[GOAL] Please edit the items in the part that opens with the line containing "Task: Open the Brian" and closes with the line containing "coord(916,637)", changing "price chart" to "price graph" and leaving everything else the same. Return only those lines.

[Records from a data collection]
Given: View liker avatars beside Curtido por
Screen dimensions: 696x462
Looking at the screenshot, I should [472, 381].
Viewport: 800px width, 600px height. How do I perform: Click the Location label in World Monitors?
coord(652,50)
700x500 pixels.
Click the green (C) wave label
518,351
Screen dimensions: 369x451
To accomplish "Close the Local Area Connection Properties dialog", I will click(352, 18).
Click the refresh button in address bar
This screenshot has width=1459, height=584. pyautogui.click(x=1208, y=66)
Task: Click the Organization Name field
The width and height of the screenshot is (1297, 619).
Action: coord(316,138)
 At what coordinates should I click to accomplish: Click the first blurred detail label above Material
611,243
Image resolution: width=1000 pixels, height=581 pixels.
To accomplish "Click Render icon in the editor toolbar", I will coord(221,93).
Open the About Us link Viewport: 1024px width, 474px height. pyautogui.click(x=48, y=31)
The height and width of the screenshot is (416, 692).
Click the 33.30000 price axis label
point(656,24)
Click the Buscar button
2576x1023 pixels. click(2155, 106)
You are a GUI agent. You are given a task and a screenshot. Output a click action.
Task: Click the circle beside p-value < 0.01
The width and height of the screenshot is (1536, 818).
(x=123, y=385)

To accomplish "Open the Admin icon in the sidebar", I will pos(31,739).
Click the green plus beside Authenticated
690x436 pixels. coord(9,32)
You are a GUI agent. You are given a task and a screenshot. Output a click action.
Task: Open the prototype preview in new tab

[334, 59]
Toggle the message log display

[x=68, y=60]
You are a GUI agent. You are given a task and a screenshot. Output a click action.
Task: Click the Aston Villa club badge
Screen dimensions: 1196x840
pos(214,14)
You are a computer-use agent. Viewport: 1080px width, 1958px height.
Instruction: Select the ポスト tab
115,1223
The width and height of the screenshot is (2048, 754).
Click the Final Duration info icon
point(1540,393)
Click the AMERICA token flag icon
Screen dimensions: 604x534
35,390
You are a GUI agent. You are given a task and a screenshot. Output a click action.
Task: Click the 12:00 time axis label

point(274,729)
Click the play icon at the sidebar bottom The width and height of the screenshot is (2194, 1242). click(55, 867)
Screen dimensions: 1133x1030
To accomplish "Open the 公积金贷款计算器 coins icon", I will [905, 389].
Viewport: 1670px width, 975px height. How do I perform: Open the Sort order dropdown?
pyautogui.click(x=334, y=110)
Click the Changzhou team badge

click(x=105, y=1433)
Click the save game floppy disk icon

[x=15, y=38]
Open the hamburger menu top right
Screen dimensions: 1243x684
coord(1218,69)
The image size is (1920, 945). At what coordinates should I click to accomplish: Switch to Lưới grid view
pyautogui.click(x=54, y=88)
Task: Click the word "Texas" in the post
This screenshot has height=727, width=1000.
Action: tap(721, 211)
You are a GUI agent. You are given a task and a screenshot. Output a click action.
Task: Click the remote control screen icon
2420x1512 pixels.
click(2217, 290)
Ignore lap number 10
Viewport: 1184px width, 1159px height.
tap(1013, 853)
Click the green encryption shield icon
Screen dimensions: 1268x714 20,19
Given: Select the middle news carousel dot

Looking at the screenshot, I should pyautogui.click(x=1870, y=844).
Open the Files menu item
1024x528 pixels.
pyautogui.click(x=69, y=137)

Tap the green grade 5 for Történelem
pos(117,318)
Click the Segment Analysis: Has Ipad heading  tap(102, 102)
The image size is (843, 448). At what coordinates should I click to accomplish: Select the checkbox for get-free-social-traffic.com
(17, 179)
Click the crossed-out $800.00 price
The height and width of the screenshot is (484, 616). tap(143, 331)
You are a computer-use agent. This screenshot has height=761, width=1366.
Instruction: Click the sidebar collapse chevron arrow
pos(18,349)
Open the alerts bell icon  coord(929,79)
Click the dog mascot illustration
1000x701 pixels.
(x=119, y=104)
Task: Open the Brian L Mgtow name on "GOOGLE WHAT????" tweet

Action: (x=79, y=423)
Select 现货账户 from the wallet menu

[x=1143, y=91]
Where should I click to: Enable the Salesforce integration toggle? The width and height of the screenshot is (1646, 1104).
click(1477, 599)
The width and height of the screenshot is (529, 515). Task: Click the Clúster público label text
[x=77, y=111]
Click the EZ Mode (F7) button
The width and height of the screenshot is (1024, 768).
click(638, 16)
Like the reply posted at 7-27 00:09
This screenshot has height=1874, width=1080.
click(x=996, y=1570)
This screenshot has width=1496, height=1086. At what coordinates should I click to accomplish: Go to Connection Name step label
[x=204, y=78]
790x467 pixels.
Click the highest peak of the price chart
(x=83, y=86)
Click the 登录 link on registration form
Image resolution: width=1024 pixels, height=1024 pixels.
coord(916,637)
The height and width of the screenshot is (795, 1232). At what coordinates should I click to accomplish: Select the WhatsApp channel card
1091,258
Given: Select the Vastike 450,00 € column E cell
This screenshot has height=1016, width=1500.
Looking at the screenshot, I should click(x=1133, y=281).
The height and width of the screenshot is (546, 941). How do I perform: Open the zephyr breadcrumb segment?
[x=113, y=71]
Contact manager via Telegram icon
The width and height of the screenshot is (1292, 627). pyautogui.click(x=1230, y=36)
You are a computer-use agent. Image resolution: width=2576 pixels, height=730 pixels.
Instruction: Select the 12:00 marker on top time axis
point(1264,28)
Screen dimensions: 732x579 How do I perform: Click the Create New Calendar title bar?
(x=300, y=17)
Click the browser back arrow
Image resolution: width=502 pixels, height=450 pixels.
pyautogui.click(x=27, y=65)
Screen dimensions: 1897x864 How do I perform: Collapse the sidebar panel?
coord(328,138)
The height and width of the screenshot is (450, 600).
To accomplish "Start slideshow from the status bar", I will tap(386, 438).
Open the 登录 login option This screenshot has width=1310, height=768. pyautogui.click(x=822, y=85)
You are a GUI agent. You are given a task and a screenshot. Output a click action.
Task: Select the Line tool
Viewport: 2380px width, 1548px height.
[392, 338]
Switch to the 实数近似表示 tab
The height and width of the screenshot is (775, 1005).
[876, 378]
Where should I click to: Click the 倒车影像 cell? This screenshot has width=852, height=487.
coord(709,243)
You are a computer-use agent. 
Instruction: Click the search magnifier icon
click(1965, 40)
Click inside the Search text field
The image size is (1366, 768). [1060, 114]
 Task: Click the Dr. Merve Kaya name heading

[WRITTEN ANSWER]
Task: Open the Brian L Mgtow name on "GOOGLE WHAT????" tweet

Action: (x=79, y=423)
Select 现货账户 from the wallet menu

[x=1143, y=91]
Where should I click to: Enable the Salesforce integration toggle? The width and height of the screenshot is (1646, 1104).
click(1477, 599)
The width and height of the screenshot is (529, 515). Task: Click the Clúster público label text
[x=77, y=111]
Click the EZ Mode (F7) button
The width and height of the screenshot is (1024, 768).
click(638, 16)
Like the reply posted at 7-27 00:09
This screenshot has height=1874, width=1080.
click(x=996, y=1570)
This screenshot has width=1496, height=1086. At what coordinates should I click to accomplish: Go to Connection Name step label
[x=204, y=78]
790x467 pixels.
Click the highest peak of the price graph
(x=83, y=86)
Click the 登录 link on registration form
Image resolution: width=1024 pixels, height=1024 pixels.
coord(916,637)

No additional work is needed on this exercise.